I just ended up reading it because I am in the same dilemma. Ofcourse, for me it’s more of XML vs HTML. JSON is not one of the choices for my application. I initially started my ajax response as a html response but it had to evolve a bit more. Let me first explain what my requirement is. I have a bunch of markers (like on Google maps) and when the mouse is on top of a marker, I have to show the details about that marker. So, I used Ajax to do this. When the mouse is on a marker, I get the details related to only that marker. For this I used a html response and on success, just took the transport.responseText and put it into a div element.

Now, I want to support the case where I get the details of all the markers with a single response. In this case, on the client side I have to take the response, and maintain a hashmap of the details for each marker (which has a unique id). One of my preferences is to not generate the html on the client side. So, the server already formats the html. So, I had the choice of embedding the html of each marker within the xml response. But if I did this, I have to convert the dom representation of the html to a string representation which is cumbersome. So, I ended up capturing the html as cdata. The good thing with this approach is, the outer shell is an xml, but each cdata is a html string. Further, my already existing html generation code on the server side didn’t needed a fix as it wasn’t generating proper xhtml and had the html been represented as xml, I would have ended up with errors. So, the cdata representation of html saved both server-side and client-side coding.


1 Comment

Filed under AJAX

One response to “The AJAX response: XML, HTML, or JSON?
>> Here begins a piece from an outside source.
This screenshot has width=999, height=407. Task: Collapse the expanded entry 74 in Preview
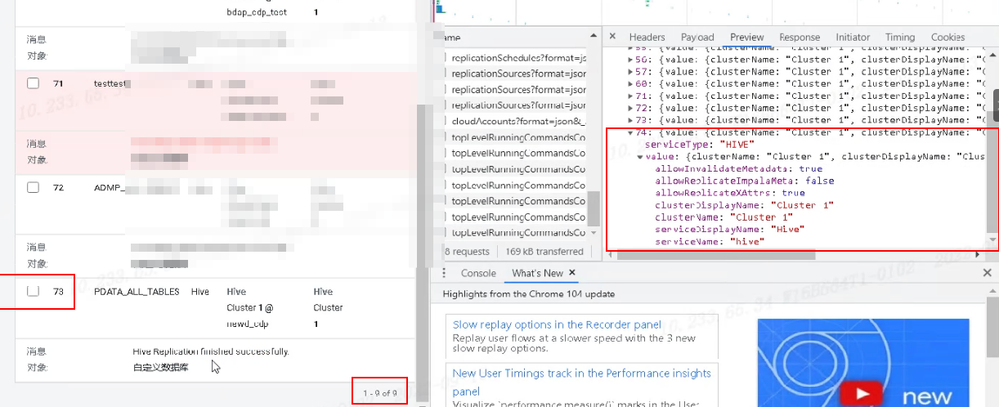[x=631, y=132]
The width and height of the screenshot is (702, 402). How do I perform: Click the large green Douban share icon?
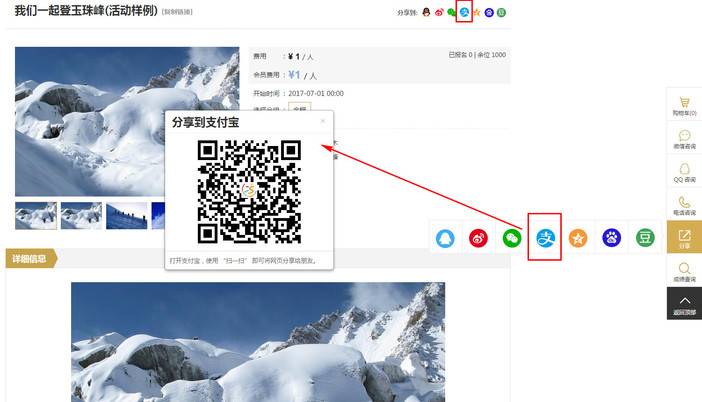pos(645,238)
  1. To me the best way is to output html. Adding javascript to parse the XML response can be manipulated (thinking about security). I just let Javascript to get the string and then use innerHTML (or innerText) to display. You can also use strings with separators for multiple innerHTML dealings inside the same string. In thatcase Javascript should “explode” each chunck of html and use the innerHTML replacement inside a “for” loop. That works pretty good.